Fête du legato, démonstration de crescendi et decrescendi dont Julie Fuchs semble s’être fait une spécialité, infinis jeux de couleurs sur les moirures argentées du timbre font néanmoins ensuite apparaître quelques signes de fatigue, une attaque hasardeuse annonçant quelques petites fêlures à venir en dernière partie de programme, mais ces incidents quoique récurrents (notamment en fin de phrase quand apparaît un léger manque de soutien) s'avèrent visiblement peu gênants pour une grande partie de l'auditoire.

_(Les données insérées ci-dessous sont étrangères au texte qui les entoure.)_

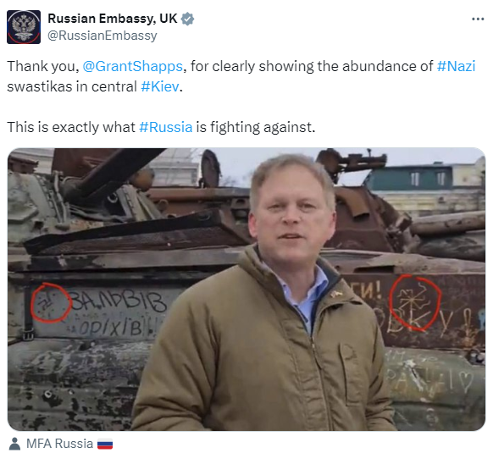Viewport: 493px width, 453px height.
Task: Click the green-roofed building in the photo background
Action: click(x=410, y=178)
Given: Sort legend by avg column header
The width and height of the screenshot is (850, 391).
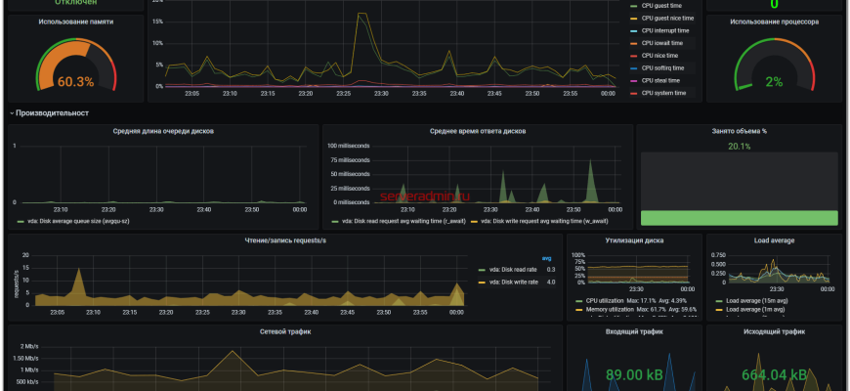Looking at the screenshot, I should pyautogui.click(x=548, y=258).
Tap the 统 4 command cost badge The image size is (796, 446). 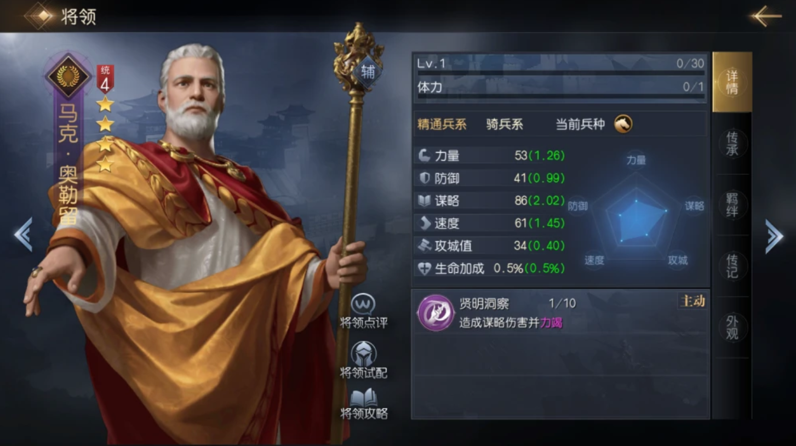pyautogui.click(x=105, y=78)
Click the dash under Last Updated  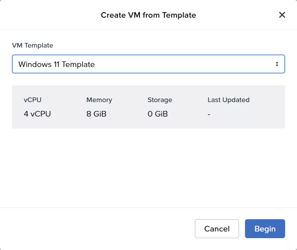click(x=209, y=114)
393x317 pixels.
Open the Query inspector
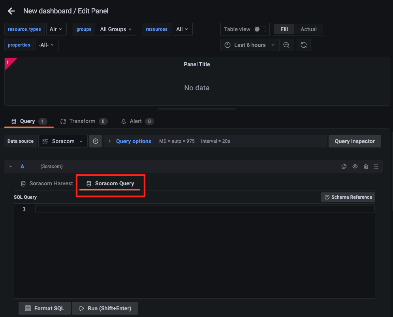tap(354, 141)
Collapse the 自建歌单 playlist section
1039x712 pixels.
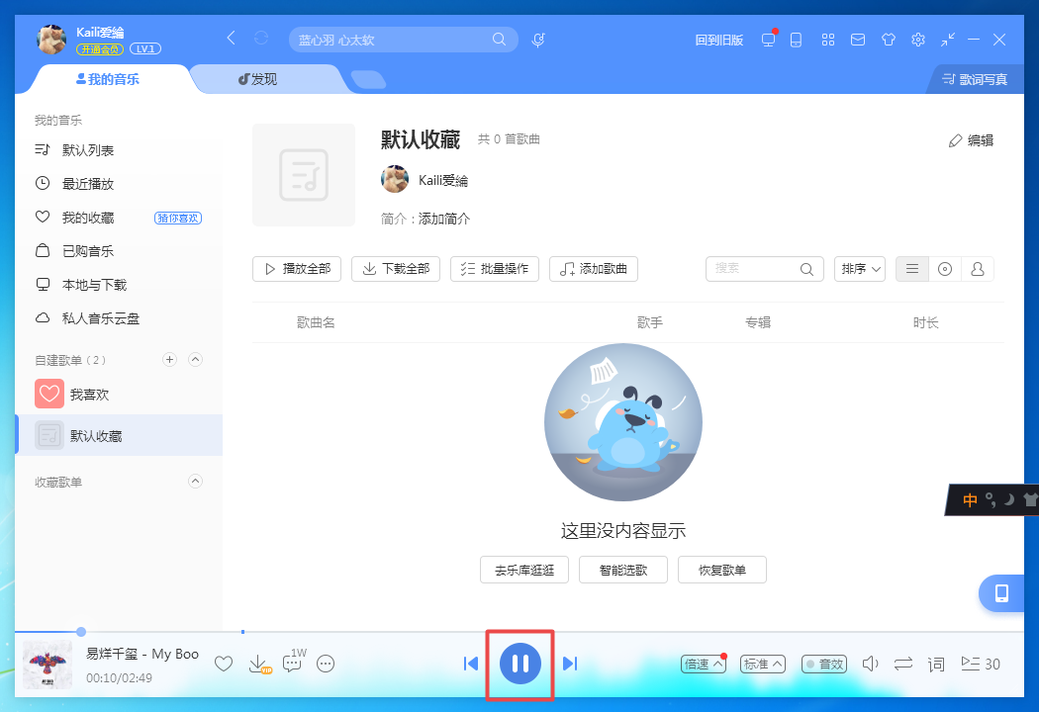pyautogui.click(x=195, y=360)
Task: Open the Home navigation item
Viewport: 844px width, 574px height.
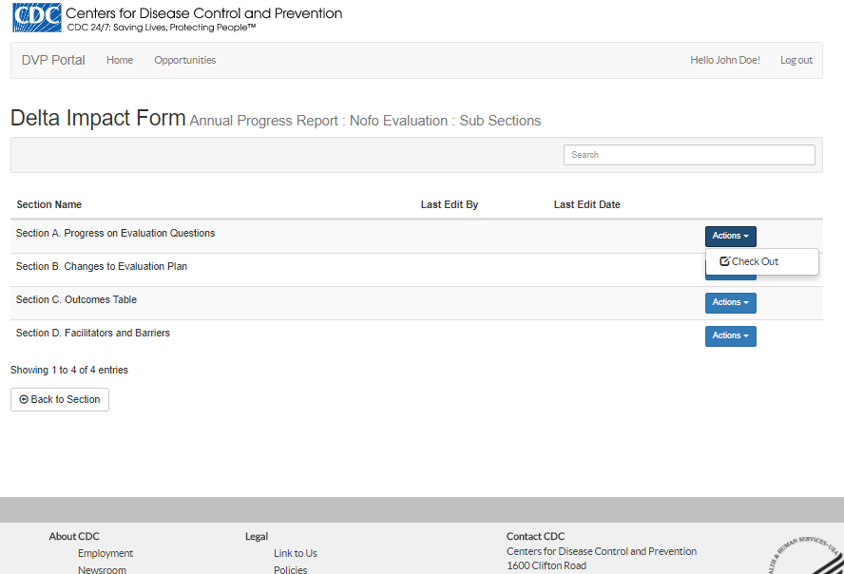Action: pos(120,60)
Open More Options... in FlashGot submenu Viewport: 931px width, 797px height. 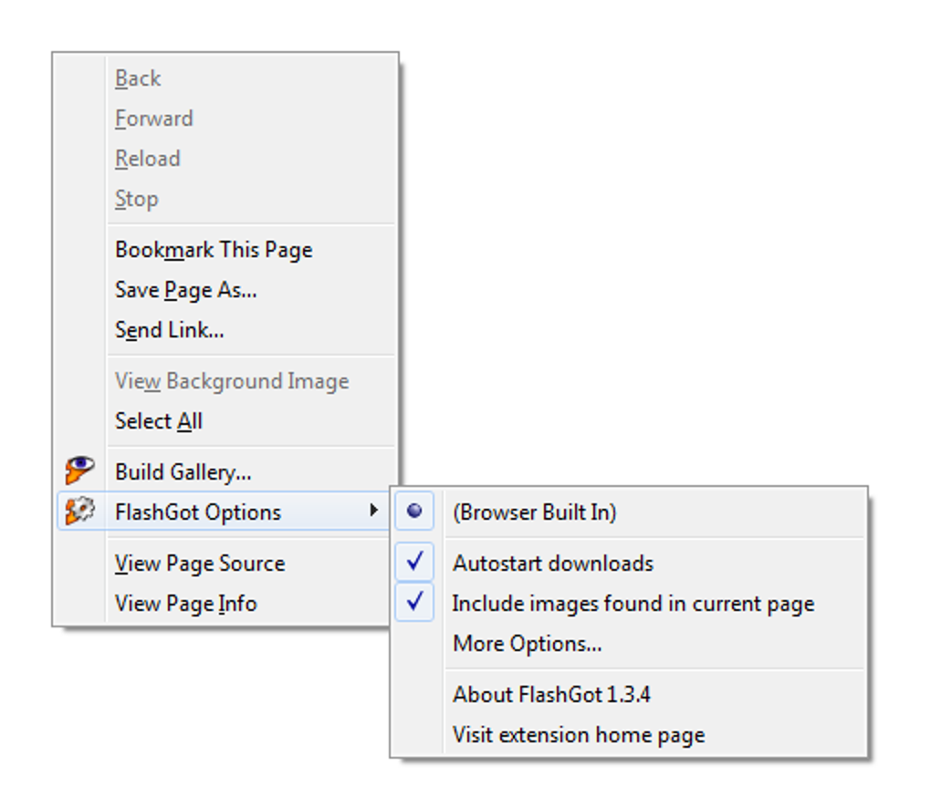click(528, 644)
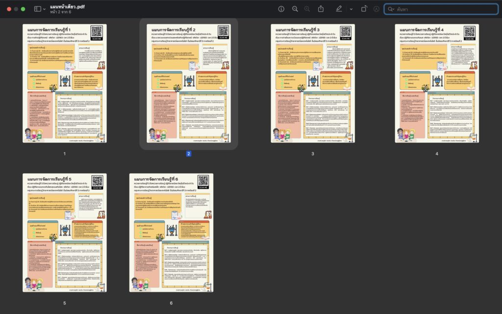The height and width of the screenshot is (314, 502).
Task: Expand the highlight options dropdown arrow
Action: coord(351,9)
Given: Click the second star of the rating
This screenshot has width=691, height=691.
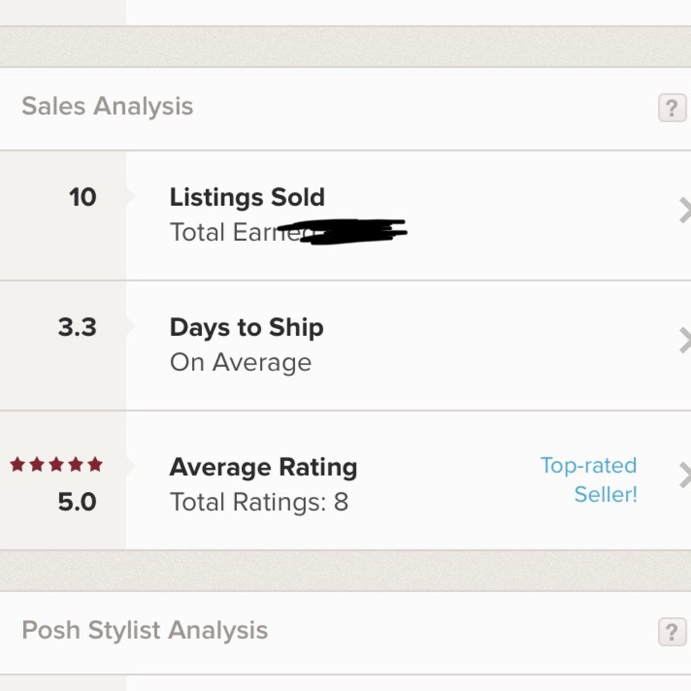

Julie Fuchs, très à l’aise en meneuse déploie aussi tous les sortilèges de l’argent de son soprano, décomplexé et mordant pour les rythmes chaloupés, presque susurré pour les confidences, avant de finir assise au bord du plateau, instaurant un moment de communion intime qui change du rituel de ces récitals vocaux prévus pour s’achever sur du brillant.
Après un hommage appuyé à la fidélité et au soutien sans faille de plusieurs membres de ses équipes, Julie Fuchs propose au public strasbourgeois trois bis agréablement contrastés : le tango très encanaillé Youkali de Kurt Weill, la chanson Une Petite cantate de Barbara et pour finir un très sensuel "Deh vieni, non tardar", presque hors de propos mais craquant néanmoins avec ces légers portamenti (ports de voix), finalement tout à fait en phase avec la versatilité stylistique de la soirée.
Cette dernière est manifestement un des points communs entre le chant de Julie Fuchs et le jeu pianistique de son compère Alphonse Cemin, partenaire de longue date qui, tout en restant indéfectiblement au service de la voix, parvient lui aussi à trouver sa voix et à proposer des idées musicales parfois audacieuses, notamment dans l’accompagnement des deux extraits de Purcell et de Mozart aux rythmes presque jazzy.
Certaines oreilles baroqueuses rechigneront ainsi peut-être devant l’accompagnement pianistique de One charming night, mais les rythmes devenant jazzy dans cette pièce de Purcell sont parfaitement en phase avec les trois extraits à suivre d'Into the woods de Stephen Sondheim.
Accompagnateur aux petits soins, il a également son solo à lui avec la pièce Ondine de Ravel, jouée avec tout le raffinement et toute la virtuosité requis. Une soirée donnée sans entracte, très chaleureusement applaudie par un public visiblement charmé et conquis.